▸ PROMPT: Copy the records word for word, from the first line through the line that contains "[x=88, y=176]", and stop there.

***

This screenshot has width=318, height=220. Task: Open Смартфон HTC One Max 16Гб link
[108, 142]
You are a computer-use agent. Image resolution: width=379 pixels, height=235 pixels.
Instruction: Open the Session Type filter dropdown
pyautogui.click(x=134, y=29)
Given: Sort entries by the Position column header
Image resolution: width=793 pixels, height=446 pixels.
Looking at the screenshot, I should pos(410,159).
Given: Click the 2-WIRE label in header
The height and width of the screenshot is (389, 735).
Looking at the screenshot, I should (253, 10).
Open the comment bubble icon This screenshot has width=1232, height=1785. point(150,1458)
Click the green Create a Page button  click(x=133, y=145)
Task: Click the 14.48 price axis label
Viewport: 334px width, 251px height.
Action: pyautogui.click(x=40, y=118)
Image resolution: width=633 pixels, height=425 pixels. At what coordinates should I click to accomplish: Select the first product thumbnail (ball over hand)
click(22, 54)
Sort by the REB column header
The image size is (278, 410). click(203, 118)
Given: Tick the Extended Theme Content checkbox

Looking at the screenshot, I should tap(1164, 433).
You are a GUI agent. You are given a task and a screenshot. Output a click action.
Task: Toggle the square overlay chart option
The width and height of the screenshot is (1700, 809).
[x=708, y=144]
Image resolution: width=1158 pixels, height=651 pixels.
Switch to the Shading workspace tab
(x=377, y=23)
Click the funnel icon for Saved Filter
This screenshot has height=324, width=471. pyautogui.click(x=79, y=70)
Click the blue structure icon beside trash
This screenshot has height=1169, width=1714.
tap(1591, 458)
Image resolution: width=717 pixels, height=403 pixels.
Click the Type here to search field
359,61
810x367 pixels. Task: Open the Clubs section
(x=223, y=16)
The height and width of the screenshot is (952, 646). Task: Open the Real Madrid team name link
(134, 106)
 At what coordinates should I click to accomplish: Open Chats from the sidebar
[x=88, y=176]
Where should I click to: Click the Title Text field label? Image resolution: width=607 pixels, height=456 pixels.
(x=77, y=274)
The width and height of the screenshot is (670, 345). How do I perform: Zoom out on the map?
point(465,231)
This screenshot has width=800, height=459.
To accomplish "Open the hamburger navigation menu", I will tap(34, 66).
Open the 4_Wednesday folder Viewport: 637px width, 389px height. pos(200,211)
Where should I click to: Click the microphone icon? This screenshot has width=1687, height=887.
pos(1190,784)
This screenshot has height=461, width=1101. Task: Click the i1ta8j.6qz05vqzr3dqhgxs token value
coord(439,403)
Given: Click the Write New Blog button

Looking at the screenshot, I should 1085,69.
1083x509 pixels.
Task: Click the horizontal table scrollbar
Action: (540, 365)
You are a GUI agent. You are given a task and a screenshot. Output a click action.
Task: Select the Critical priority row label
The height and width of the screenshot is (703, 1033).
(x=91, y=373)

***

▸ EXPECTED ANSWER:
This screenshot has width=318, height=220. Task: Open Смартфон HTC One Max 16Гб link
[108, 142]
You are a computer-use agent. Image resolution: width=379 pixels, height=235 pixels.
Instruction: Open the Session Type filter dropdown
pyautogui.click(x=134, y=29)
Given: Sort entries by the Position column header
Image resolution: width=793 pixels, height=446 pixels.
Looking at the screenshot, I should pos(410,159).
Given: Click the 2-WIRE label in header
The height and width of the screenshot is (389, 735).
Looking at the screenshot, I should (253, 10).
Open the comment bubble icon This screenshot has width=1232, height=1785. point(150,1458)
Click the green Create a Page button  click(x=133, y=145)
Task: Click the 14.48 price axis label
Viewport: 334px width, 251px height.
Action: pyautogui.click(x=40, y=118)
Image resolution: width=633 pixels, height=425 pixels. At what coordinates should I click to accomplish: Select the first product thumbnail (ball over hand)
click(22, 54)
Sort by the REB column header
The image size is (278, 410). click(203, 118)
Given: Tick the Extended Theme Content checkbox

Looking at the screenshot, I should tap(1164, 433).
You are a GUI agent. You are given a task and a screenshot. Output a click action.
Task: Toggle the square overlay chart option
The width and height of the screenshot is (1700, 809).
[x=708, y=144]
Image resolution: width=1158 pixels, height=651 pixels.
Switch to the Shading workspace tab
(x=377, y=23)
Click the funnel icon for Saved Filter
This screenshot has height=324, width=471. pyautogui.click(x=79, y=70)
Click the blue structure icon beside trash
This screenshot has height=1169, width=1714.
tap(1591, 458)
Image resolution: width=717 pixels, height=403 pixels.
Click the Type here to search field
359,61
810x367 pixels. Task: Open the Clubs section
(x=223, y=16)
The height and width of the screenshot is (952, 646). Task: Open the Real Madrid team name link
(134, 106)
 At what coordinates should I click to accomplish: Open Chats from the sidebar
[x=88, y=176]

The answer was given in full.